Graphical comparisons of relative disease burden across multiple risk factors
Abstract
Background
Population attributable fractions (PAF) measure the proportion of disease prevalence that would be avoided in a hypothetical population, similar to the population of interest, but where a particular risk factor is eliminated. They are extensively used in epidemiology to quantify and compare disease burden due to various risk factors, and directly influence public policy regarding possible health interventions. In contrast to individual specific metrics such as relative risks and odds ratios, attributable fractions depend jointly on both risk factor prevalence and relative risk. The relative contributions of these two components is important, and usually needs to be presented in summary tables that are presented together with the attributable fraction calculation. However, representing PAF in an accessible graphical format, that captures both prevalence and relative risk, may assist interpretation.
Methods
Taylor-series approximations to PAF in terms of risk factor prevalence and log-odds ratio are derived that facilitate simultaneous representation of PAF, risk factor prevalence and risk-factor/disease log-odds ratios on a single co-ordinate axis. Methods are developed for binary, multi-category and continuous exposure variables.
Results
The methods are demonstrated using INTERSTROKE, a large international case control dataset focused on risk factors for stroke.
Conclusions
The described methods could be used as a complement to tables summarizing prevalence, odds ratios and PAF, and may convey the same information in a more intuitive and visually appealing manner. The suggested nomogram can also be used to visually estimate the effects of health interventions which only partially reduce risk factor prevalence. Finally, in the binary risk factor case, the approximations can also be used to quickly convert logistic regression coefficients for a risk factor into approximate PAFs.
Abbreviations
- OR
Odds Ratio
- PAF
Population attributable fraction
- RR
Relative risk
Background
Attributable fractions [1] have become a common way of measuring the disease burden attributable to a risk factor on a population level. More precisely, they measure that portion of disease prevalence which would be avoided in a hypothetical population where a particular risk factor was entirely eliminated, but is otherwise identical to the population of interest. Depending on the author, this quantity is referred to variously as a population attributable fraction (PAF), population attributable risk and excess fraction, although it has been given many other names [2, 3]. Such metrics are commonly reported (and misinterpreted) by the media, and often given erroneous interpretations.
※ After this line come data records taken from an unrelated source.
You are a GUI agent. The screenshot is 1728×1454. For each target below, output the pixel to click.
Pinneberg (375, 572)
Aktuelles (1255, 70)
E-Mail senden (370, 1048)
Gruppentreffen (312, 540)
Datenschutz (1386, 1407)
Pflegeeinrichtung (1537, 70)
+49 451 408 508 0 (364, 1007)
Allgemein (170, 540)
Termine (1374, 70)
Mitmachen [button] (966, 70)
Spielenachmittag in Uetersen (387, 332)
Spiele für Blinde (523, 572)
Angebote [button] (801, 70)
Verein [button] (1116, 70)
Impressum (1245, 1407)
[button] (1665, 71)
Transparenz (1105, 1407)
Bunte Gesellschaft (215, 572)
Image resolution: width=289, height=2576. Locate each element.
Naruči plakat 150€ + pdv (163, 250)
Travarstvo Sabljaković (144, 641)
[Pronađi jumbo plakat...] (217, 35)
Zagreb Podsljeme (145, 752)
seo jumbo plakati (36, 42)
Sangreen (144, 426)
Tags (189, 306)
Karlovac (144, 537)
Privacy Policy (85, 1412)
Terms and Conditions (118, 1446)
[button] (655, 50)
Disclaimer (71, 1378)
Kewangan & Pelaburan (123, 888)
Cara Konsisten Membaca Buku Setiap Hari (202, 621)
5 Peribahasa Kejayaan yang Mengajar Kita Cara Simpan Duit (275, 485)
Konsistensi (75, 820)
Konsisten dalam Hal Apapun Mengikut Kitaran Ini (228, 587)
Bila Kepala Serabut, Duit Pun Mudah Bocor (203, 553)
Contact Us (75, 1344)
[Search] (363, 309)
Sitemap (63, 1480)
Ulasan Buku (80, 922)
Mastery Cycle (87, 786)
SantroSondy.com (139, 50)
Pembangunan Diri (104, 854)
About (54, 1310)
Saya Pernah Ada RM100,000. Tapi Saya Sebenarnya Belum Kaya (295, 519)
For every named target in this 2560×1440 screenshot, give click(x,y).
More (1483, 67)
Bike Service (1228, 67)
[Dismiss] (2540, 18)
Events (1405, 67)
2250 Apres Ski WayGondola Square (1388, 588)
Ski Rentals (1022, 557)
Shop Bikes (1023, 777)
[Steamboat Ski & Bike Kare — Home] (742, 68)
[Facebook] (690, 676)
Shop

To clarify confusion, Greenland and Robbins distinguish PAF from ‘etiologic fractions’ that truly represent the proportion of disease prevalence that is caused by a particular risk factor [4], a quantity that can only be estimated under certain conditions Despite this misinterpretation, the attention garnered by PAF calculations signify their importance in both informing public policy regarding appropriate disease interventions and their power to influence public perception about what might and might not be healthy behaviour, or healthy levels of physiologic measures such as blood pressure.
Often, attributable fractions and their possible generalizations [5, 6] are used to rank the importance of the various risk factors that are involved in disease pathogenesis. As an example, we used attributable fractions to quantify and compare disease burden due to major stroke risk factors [7]; the analysis indicating that high blood pressure, physical inactivity and apolipoprotein levels were the most important risk factors contributing to stroke on a population level. Here, we use these same data to demonstrate an alternative and complementary graphical comparison of the importance of the risk factors under consideration. The suggested plots allow a quick visual assessment of the relative attributable fractions for differing risk factors, as well as risk factor prevalence and disease/risk factor odds ratios. The plots utilize approximations that facilitate graphical representation of PAF and impact fractions in terms of prevalence and Odds Ratio. In addition, the approximations can be used as a rule of thumb to quickly convert logistic regression coefficients into attributable fractions. Extensions of the methods to multi-category and continuous risk factors are also suggested.
Methods
Definition and previous estimators for PAF (binary exposures)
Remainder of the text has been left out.